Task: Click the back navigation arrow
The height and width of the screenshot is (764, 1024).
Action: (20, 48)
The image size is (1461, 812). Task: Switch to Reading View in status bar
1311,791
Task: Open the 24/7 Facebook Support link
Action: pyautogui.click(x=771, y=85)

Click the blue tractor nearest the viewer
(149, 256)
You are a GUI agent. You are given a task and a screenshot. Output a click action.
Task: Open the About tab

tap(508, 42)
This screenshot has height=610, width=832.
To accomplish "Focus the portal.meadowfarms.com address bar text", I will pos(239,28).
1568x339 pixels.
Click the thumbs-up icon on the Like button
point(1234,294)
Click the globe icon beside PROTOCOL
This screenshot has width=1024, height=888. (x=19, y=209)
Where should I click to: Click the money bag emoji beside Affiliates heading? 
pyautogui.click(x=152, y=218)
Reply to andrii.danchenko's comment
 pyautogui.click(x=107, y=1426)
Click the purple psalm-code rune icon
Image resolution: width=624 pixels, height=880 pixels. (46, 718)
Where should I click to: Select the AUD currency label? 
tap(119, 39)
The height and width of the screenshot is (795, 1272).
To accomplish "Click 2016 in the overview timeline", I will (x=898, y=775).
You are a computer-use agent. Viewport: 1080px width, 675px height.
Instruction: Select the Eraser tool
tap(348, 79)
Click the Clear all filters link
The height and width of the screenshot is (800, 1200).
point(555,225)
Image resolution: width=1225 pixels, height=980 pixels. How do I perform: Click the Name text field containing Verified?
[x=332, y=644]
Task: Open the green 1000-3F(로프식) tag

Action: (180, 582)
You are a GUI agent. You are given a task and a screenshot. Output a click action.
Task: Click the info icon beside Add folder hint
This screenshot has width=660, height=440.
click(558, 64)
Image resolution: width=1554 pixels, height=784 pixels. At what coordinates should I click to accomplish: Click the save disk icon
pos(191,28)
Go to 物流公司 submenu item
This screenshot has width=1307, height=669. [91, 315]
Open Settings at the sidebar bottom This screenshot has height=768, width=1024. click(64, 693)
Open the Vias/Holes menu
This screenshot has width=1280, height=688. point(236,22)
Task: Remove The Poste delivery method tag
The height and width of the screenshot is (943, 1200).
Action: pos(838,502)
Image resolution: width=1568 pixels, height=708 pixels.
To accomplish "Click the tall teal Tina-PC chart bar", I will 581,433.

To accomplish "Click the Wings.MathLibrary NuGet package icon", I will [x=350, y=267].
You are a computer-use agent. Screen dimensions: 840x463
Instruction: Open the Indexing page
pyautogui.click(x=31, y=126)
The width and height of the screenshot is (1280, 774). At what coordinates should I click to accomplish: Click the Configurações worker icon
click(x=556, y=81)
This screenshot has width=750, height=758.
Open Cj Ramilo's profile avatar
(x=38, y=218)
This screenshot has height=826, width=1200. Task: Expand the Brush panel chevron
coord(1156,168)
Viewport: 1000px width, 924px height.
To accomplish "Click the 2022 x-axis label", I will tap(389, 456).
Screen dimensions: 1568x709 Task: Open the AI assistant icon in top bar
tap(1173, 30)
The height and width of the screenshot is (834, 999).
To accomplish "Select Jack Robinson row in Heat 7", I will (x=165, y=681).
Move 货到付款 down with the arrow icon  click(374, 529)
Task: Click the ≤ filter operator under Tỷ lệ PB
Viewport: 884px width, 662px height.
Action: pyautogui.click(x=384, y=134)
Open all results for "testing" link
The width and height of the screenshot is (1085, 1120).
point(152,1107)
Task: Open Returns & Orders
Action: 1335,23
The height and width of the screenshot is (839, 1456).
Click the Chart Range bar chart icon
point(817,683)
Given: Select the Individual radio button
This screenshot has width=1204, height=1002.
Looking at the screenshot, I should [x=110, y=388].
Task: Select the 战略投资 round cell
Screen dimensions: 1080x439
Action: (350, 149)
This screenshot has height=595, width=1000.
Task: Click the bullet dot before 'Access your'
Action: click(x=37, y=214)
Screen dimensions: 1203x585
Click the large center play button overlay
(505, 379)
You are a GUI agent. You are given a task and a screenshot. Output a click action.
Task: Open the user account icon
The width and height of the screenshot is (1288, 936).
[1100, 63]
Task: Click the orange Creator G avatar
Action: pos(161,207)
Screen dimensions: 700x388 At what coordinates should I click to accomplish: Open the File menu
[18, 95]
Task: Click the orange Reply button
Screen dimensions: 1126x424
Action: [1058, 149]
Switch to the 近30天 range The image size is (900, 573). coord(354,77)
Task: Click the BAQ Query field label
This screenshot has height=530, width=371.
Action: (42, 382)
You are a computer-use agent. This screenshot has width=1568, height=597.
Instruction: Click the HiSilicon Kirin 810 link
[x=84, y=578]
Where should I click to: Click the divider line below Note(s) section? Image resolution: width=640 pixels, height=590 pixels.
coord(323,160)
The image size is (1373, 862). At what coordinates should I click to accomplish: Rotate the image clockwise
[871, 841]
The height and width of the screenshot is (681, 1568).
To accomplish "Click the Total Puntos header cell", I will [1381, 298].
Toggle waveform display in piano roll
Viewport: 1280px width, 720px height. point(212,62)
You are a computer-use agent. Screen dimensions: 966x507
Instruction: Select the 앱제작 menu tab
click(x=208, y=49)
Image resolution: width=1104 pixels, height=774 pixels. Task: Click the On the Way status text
::::
**WORK REQUIRED:**
Only lines with the string "arrow" are wanted; please find each one in the listing and copy it.

**EXERCISE ANSWER:**
Task: Click the back navigation arrow
Move 货到付款 down with the arrow icon  click(374, 529)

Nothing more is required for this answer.